Information Extraction, Named Entity Recognition (NER)

Example Data

The goal of NER is to assign a categorical label to each token (or word) in a sentence. The data format consists of a sentence and a corresponding sequence of labels.

A common labeling format is the IOB2 scheme:

B-TYPE: The Beginning of an entity of a certain TYPE (e.g., B-PER for Person).
I-TYPE: Inside an entity of a certain TYPE. Used for entities that span multiple tokens.
O: Outside of any entity.
Input Text: "Barack Obama was born in Hawaii."
Tokenized Input: ["Barack", "Obama", "was", "born", "in", "Hawaii", "."]
Target Labels: [B-PER, I-PER, O, O, O, B-LOC, O]

Use Case Scenario

The goal is to identify and pull out structured data (entities like people, organizations, dates, etc.) from unstructured, plain text.

An HR system processing a resume:
- Input: "Worked as a software engineer at Google from 2019 to 2022."
- System Extracts: {"Job Title": "software engineer", "Organization": "Google", "Start Date": "2019", "End Date": "2022"}
News analysis: Scanning thousands of articles to identify which companies are mentioned in relation to which locations.

● What you are asked to do
List every field name in the "System Extracts" output of the resume example in the named entity recognition text above.

● Provided data
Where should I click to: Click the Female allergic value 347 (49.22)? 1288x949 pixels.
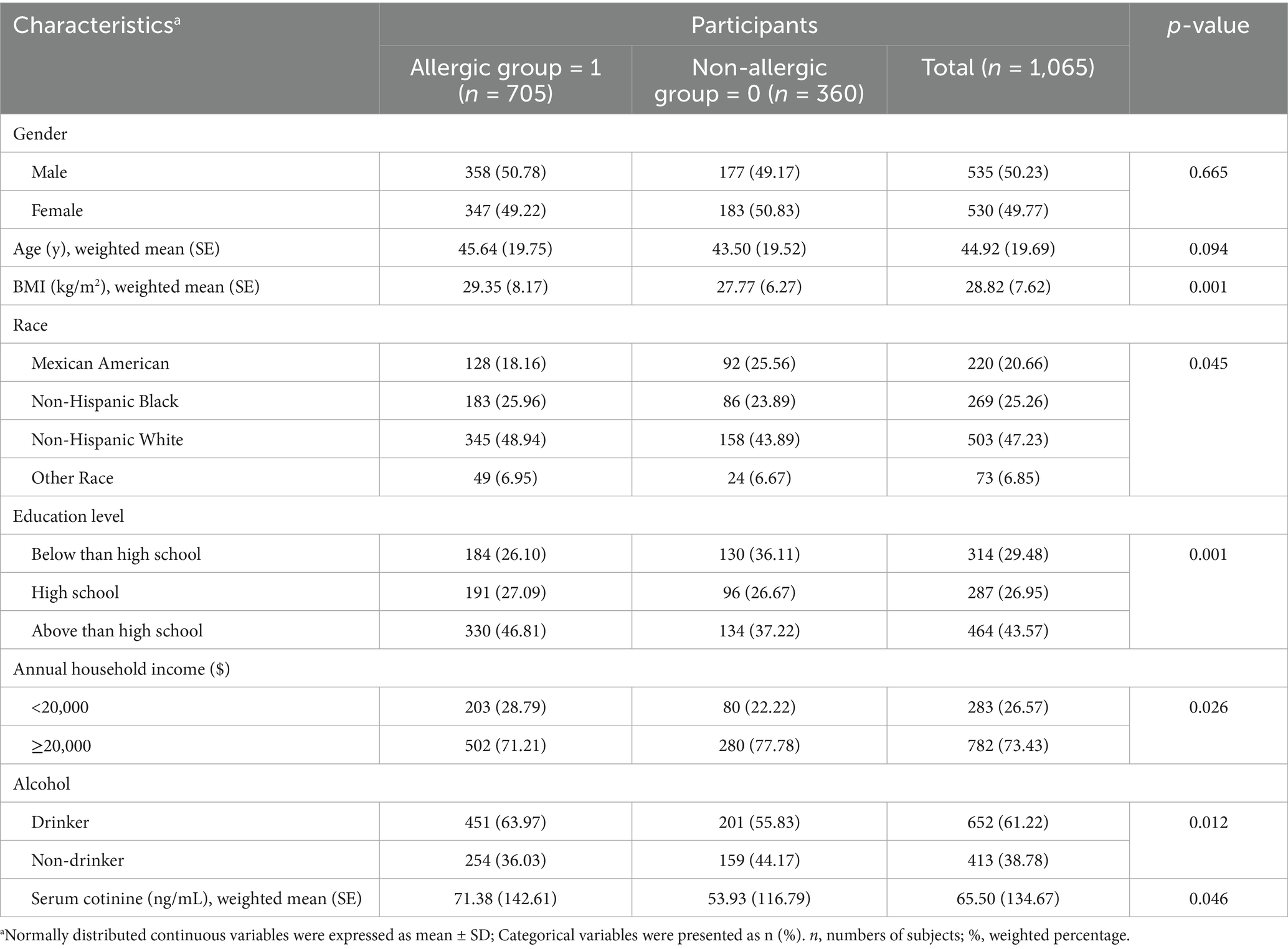[x=505, y=210]

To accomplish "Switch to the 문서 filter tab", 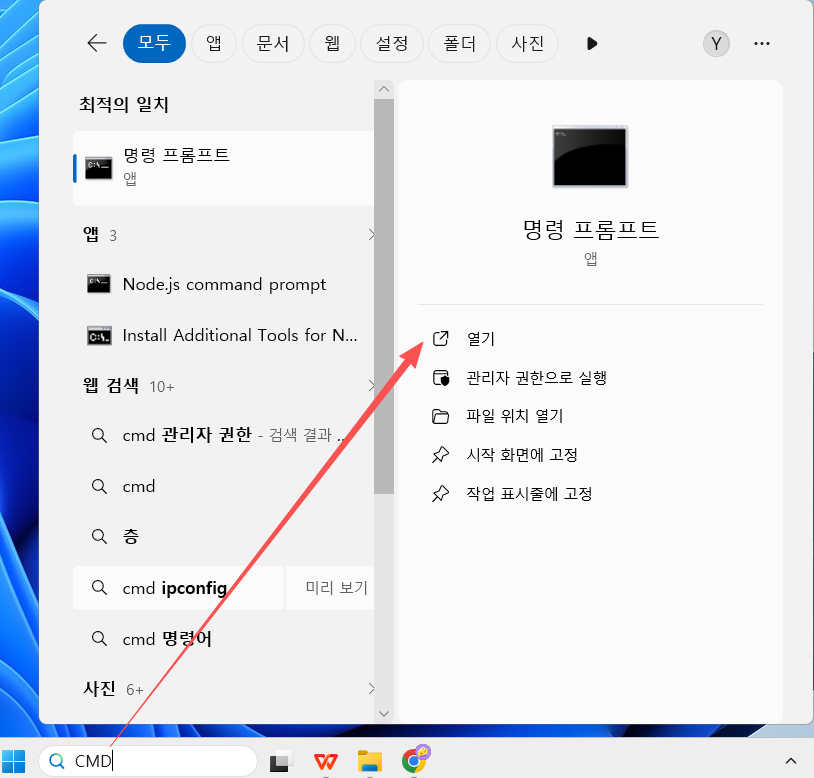I will pos(273,43).
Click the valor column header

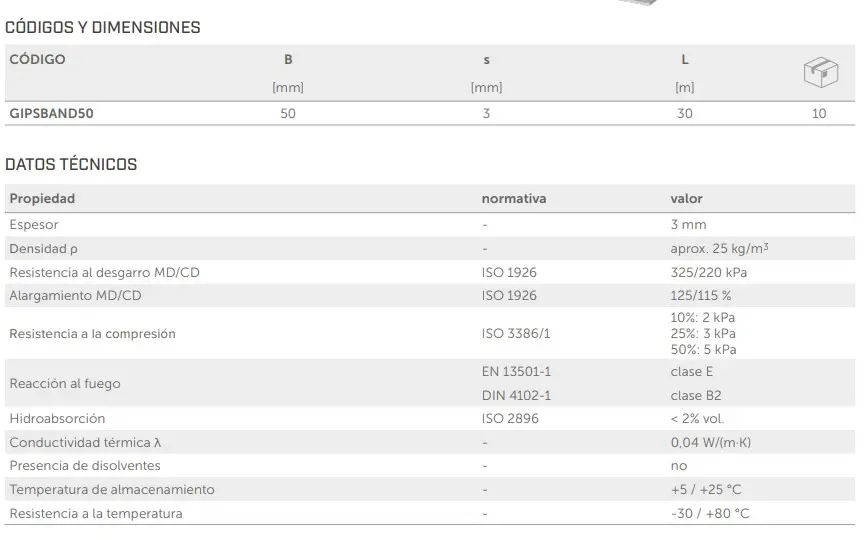tap(686, 199)
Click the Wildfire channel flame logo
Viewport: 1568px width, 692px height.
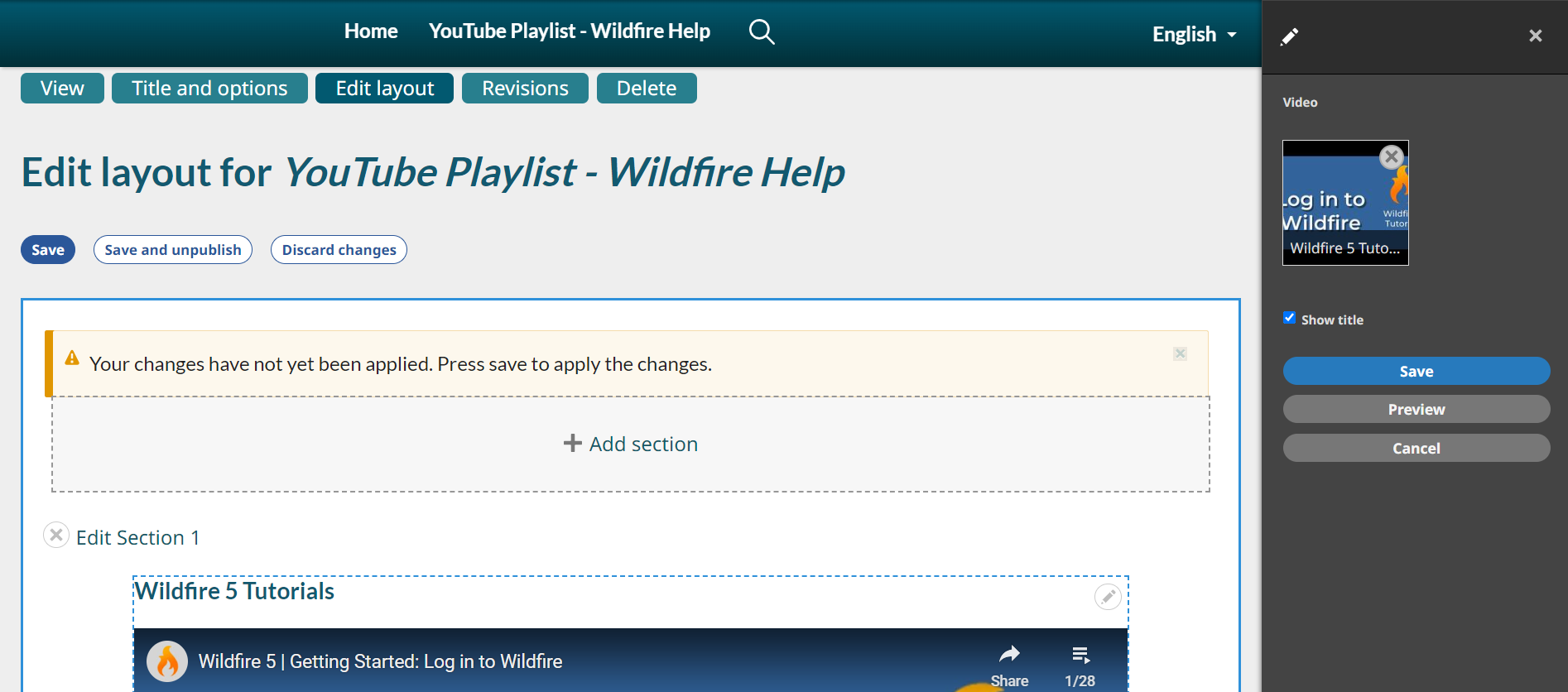pos(167,661)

● Worked solution
Job Title, Organization, Start Date, End Date